Avatar
Nihat Genç

Vatan haini basın şehidi olmuş… Cumhuriyet’i satanlar

Nihat Genç yazdı...

featured

Kadıköy Belediyesi’nde Uğur Mumcu’yu anma programında ekrana Türkiye Gazeteciler Cemiyeti tarafından basın şehitleri fotoğrafları yansıtılıyor, ki, ne görelim, İstiklal Harbi’nin ünlü vatan haini Ali Kemal’in fotoğrafı ‘basın şehidi’ olarak takdim ediliyor!

Yani tarihimizin en meşhur vatan hainlerinin başında gelen Ali Kemal’in ismini Uğur Mumcu gibi soylu gazetecilerin yanında birlikte anıyorlar!

Olacak şey değil, ekrana yansıtılan Ali Kemal ismi yuhalanınca da, bu sefer Ali Kemal ismi ‘basın şehidi’ olarak değil ‘öldürülen gazeteciler’ olarak listelendiği söyleniyor!

Kadıköy Belediyesi hangi partinin, CHP’nin, Seyit Rıza’yla ve FETÖ’yle helalleşen bir partiden ne bekliyorsunuz?

Mesela, Cumhuriyet Gazetesi, gururları ve onurları olan Uğur Mumcu’nun yanında Ali Kemal’in anılmasına niçin itiraz etmez!

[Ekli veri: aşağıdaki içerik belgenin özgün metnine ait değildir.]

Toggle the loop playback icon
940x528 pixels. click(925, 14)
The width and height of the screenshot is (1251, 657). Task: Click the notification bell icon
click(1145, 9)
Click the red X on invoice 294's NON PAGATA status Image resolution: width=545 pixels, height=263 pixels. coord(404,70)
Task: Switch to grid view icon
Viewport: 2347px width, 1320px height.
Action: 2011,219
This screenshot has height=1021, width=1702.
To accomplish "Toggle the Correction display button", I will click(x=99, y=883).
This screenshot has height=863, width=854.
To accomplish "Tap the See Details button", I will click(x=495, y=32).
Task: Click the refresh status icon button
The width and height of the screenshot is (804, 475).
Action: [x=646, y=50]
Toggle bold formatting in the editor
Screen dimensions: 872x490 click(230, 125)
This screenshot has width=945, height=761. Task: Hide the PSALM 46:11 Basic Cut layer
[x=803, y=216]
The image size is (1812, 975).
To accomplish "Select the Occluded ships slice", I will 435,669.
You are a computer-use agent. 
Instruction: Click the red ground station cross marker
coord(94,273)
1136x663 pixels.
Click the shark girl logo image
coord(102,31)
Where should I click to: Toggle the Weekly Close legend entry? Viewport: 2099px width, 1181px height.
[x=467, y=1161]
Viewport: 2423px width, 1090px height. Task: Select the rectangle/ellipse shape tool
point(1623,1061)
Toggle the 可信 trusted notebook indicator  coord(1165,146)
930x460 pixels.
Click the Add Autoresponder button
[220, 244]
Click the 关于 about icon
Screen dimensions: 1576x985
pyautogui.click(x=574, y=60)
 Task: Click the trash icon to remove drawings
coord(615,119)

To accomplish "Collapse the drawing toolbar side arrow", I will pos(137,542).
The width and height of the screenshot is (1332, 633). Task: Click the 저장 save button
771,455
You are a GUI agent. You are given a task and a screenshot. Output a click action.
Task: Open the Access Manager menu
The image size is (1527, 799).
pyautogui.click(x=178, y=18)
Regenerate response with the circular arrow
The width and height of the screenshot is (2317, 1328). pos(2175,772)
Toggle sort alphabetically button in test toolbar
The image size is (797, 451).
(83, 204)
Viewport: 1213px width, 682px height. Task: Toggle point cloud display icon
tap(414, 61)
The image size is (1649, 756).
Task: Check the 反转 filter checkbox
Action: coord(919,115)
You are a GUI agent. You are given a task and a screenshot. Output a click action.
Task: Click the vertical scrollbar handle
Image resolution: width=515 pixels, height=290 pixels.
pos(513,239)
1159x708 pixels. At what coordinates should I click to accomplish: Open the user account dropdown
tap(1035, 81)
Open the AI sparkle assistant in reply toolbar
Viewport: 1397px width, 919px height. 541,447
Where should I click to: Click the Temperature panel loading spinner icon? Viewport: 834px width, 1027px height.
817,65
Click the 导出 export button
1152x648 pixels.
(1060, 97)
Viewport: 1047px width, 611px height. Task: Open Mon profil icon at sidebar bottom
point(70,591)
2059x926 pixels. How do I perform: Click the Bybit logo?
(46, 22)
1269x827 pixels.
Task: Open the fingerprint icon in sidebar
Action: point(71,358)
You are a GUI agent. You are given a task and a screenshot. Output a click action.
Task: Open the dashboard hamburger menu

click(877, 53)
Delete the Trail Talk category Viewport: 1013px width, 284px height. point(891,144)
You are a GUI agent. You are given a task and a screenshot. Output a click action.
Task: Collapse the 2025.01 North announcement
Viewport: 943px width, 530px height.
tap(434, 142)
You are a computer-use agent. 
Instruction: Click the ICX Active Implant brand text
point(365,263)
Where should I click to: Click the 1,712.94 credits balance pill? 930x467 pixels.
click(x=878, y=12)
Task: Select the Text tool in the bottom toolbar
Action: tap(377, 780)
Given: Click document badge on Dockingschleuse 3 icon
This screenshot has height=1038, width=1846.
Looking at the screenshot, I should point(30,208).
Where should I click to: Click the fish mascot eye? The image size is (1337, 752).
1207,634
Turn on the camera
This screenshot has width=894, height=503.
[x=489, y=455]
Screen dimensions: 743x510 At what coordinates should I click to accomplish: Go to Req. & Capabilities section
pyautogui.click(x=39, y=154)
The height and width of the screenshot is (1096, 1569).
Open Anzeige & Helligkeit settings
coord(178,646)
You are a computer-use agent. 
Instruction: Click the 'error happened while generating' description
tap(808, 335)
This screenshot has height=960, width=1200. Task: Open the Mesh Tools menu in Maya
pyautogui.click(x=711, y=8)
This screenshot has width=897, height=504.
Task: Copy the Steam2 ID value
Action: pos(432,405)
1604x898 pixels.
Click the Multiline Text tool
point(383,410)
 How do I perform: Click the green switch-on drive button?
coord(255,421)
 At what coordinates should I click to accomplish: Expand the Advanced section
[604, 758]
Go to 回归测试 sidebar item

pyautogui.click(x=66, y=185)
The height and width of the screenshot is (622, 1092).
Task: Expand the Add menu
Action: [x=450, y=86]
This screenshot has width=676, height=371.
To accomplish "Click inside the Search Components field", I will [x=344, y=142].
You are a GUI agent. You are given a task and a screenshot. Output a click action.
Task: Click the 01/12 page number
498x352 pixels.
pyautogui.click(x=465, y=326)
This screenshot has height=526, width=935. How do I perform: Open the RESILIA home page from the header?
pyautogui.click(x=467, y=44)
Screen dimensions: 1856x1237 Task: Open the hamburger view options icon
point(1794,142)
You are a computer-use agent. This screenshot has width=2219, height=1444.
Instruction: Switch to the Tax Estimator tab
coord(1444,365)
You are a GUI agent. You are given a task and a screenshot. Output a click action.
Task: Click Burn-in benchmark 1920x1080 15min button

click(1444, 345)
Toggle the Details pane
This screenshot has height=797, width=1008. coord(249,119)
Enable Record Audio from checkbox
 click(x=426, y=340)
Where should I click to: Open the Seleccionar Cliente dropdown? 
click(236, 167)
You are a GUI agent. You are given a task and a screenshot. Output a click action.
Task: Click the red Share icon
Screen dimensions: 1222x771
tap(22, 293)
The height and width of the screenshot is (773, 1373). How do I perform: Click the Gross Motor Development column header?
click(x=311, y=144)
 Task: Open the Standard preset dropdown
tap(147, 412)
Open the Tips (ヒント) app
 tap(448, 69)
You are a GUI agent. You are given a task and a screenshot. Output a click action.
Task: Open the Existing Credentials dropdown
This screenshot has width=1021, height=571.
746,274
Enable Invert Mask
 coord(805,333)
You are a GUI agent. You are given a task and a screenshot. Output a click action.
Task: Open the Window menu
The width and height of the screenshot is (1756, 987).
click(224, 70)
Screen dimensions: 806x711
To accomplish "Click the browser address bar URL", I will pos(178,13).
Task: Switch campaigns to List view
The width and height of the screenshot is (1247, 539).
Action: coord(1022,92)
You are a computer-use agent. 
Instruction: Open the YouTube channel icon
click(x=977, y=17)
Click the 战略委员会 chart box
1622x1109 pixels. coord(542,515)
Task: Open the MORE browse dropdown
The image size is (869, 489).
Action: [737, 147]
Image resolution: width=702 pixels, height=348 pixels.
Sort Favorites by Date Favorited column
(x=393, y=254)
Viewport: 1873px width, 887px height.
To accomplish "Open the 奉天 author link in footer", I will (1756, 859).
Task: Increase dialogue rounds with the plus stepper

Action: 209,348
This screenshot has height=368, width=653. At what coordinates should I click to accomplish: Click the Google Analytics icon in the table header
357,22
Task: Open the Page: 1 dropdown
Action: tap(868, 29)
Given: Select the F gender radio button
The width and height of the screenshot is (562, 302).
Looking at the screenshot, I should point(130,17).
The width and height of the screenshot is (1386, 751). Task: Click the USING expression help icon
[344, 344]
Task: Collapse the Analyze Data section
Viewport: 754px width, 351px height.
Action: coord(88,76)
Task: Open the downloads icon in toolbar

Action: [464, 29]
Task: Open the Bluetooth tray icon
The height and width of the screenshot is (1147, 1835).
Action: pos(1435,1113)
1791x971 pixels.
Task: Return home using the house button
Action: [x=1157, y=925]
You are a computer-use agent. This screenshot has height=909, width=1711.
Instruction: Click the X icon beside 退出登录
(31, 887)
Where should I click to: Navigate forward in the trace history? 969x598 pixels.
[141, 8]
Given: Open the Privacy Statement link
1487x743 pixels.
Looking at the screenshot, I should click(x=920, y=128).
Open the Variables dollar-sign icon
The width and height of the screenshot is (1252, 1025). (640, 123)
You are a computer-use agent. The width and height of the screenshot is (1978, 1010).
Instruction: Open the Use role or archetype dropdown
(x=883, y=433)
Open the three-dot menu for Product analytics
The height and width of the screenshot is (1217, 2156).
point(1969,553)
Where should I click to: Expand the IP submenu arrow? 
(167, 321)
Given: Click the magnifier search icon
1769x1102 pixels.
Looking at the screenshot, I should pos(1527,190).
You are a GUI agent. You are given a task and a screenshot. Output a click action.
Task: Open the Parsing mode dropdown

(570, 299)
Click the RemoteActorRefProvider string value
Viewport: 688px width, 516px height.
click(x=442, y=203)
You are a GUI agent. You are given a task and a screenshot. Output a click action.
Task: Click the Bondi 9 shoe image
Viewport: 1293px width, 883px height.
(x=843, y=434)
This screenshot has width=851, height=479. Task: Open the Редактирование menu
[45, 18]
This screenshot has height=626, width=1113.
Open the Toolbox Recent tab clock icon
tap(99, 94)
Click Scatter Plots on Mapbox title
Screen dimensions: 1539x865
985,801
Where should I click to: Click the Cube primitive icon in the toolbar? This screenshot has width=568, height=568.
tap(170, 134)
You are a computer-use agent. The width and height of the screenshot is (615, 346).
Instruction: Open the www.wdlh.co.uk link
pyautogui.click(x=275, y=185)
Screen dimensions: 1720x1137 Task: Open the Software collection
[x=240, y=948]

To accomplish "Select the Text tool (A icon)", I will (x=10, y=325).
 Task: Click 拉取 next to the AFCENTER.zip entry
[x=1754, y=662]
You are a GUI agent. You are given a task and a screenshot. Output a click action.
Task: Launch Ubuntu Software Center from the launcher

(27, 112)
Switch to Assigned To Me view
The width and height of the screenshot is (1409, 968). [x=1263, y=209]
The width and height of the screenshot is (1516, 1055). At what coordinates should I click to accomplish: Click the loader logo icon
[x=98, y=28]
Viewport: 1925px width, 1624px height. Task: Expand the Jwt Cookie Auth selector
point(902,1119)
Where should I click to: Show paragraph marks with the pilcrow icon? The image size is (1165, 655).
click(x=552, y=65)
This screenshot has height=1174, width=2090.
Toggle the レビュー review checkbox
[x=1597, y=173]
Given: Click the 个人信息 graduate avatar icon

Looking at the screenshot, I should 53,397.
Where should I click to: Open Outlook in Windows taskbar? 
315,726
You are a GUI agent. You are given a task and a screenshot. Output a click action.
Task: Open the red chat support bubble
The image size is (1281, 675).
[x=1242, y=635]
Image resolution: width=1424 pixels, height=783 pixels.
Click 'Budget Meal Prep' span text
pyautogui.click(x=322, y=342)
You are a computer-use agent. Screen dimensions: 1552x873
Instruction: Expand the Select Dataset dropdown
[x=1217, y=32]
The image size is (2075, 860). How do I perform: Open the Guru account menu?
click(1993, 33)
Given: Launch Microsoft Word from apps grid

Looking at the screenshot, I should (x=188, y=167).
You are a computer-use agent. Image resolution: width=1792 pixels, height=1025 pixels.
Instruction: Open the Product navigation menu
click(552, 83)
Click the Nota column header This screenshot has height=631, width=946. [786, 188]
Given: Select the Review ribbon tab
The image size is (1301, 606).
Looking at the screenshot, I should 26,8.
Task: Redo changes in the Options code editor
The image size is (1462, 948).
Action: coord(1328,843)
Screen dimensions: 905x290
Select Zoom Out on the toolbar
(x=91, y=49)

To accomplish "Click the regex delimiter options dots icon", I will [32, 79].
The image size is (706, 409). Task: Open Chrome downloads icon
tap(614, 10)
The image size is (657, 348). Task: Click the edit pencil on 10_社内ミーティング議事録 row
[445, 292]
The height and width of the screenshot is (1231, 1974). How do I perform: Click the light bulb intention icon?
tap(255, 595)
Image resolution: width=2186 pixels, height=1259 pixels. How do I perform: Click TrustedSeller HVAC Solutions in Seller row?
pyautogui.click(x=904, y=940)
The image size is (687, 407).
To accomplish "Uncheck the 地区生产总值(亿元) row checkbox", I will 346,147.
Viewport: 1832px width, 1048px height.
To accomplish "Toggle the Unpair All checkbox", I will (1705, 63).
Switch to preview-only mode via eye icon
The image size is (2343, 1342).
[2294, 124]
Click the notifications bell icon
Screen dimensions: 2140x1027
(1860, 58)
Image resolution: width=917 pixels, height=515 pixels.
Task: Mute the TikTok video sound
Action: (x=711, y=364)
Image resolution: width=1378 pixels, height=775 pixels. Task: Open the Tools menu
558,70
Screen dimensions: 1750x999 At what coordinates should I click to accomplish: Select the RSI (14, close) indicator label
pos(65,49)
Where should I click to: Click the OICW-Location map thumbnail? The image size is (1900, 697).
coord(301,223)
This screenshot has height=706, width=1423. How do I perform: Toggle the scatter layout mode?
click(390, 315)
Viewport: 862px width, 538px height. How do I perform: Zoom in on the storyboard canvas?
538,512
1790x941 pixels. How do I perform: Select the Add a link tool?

FETÖ’cüler seçim sonrası hukukta bürokraside emniyette anında yerleştirmek için on binlerce isimlik listelerini yapmış bekliyorlar, Ali Babacan aleni ne demişti, 24 saatte değiştiririz!

Vatan hainleri açıkça bangır bangır bağırırken ne CHP’den ne muhalif medyadan önleyecek engelleyecek susturacak bir ses çıkmıyor!

Cumhuriyet’in varlığı değerleri tarihi kazanımları ve vatansever siyasetçilerin tek birinin adı zaten Altılı Masa’da hiç yoksa biz neyin seçimine gidiyoruz?

Cumhuriyet kurumları korunmayacaksa ve tescilli Cumhuriyet düşmanları Seyid Rızalar FETÖ’lerden özür dilenecekse Cumhuriyet’in 24 anayasası ilga edileceği Altılı Masa tarafından deklare ediliyorsa biz hangi seçime gidiyoruz?

Altılı Masa’nın AKP’nin yağma ve talan düzenini değil Cumhuriyet’in elde ayakta ne kalmışsa tasfiye edeceğini deklare etmesi sizi de kara kara düşündürtmüyor mu, dışlanmak kovulmak ve kullanılmak ağrınıza gitmiyor mu?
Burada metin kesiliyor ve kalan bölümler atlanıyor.